De allereerste grap bij de allereerste standupshow die ik ooit bijwoonde was: ‘Stond laatst iemand op mijn antwoordapparaat. Hele ding stuk!’ Hele zaal, en ik ook, in een deuk. Volgens mij was het een grap van Marc Scheepmaker. Van de rest van de show kan ik me absoluut niets meer herinneren, maar een grap vertellen en dat er zo hard om werd gelachen. Wauw.
Antwoordapparaat? Ja ja, het was heeeeel lang geleden. Ik ben niet zo’n held in het nemen van een initiatief, dus tussen het moment dat ik verzon dat ik ook een keer wilde standuppen en het moment dat ik daadwerkelijk voor het eerst voor een publiek en achter een microfoon stond… lichtjaren.
Ik schrijf al mijn hele leven. Maar een computerscherm lacht niet terug als je net een geweldige grap hebt getypt. En ik kwam weken later wel eens iemand tegen die dan zei: goed stuk! Maar ik had eigenlijk in zijn kamer willen zitten toen hij het stuk las. Lachte hij wel? Lachte hij wel op de goede momenten? Geen idee.
Niet dat ik verwachtte ooit genoeg moed te verzamelen om me voor een open mic aan te melden. Met mijn angst om op de voorgrond te treden? Met mijn uitstraling van verpakkingsmateriaal? Met mijn stem? Versterkt? No way.
Bij toeval kwam ik iets tegen over een Summer Course standup comedy. Met als afsluiting een heus optreden in een comedyzaal. De cursus was de week erop al. Dit was het moment.
Er waren vijf cursisten en evenveel comedians/docenten. Ik was er, en een jongen die al een tijdje speelde en zijn halve set al uit zijn hoofd kende, en een jongen die opgegeven was door zijn vriendin, en een jongen die opgegeven was door zijn therapeut (‘doe iets buiten je comfort zone!’), en een jongen die opgegeven was.
De eerste drie deelnemers haalden de eindstreep. The Boys of Summer. Van de andere twee was er een zijn therapeut in elkaar aan het slaan. Op zaterdag was het optreden. Mijn eerste 8 minuten.
Lange inleiding he? Bite me.
Ik had een hoop vrienden uitgenodigd, omdat dat de kans verkleinde dat ik op het laatste moment zou wegrennen. En ik had hard geoefend, zelfs voor de spiegel.
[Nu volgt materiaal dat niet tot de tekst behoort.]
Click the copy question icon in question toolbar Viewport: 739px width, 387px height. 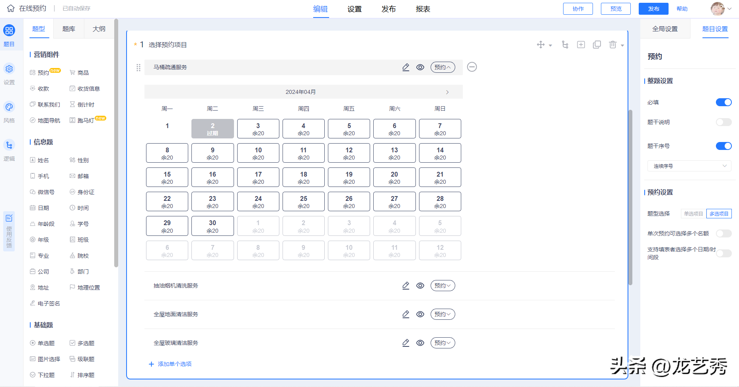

Heel confronterend.
Daar stond ik dan. Stijf van de adrenaline: van het rijtje vechten – vluchten – verstijfd staan, bleek ik een natuurtalent in het laatste. De basis van mijn huidige act trouwens. Had dus helemaal geen vrienden hoeven uitnodigen.
Eerst even tien oneliners. Na de tweede was ik de rest al kwijt. Gelukkig had ik nog een spiekbriefje. Er werd soort van bemoedigend bedoeld gelachen. Ik vond dat maar niets. Het leidde enorm af. Was bang om de draad kwijt te raken. Heb dus geen lach gehoord, nu ik er zo over denk. En daar deed ik het toch voor. Kwam ik iets losser toen ik wat verhaaltjes vertelde? Niet echt. Maar mijn slotgrap leverde een open doekje op en daarna zweefde ik het podium af. Er schijnen ook andere comedians gespeeld te hebben. Niets van gemerkt.
Ik heb niet geteld hoe vaak er ‘Wat dapper dat je er staat’ werd gezegd, maar dat waren dus de eerste recensies. Na een glas cola nam ik een besluit: avondvullend nog een keer. En dan wel genieten van de lach. Lukt redelijk inmiddels.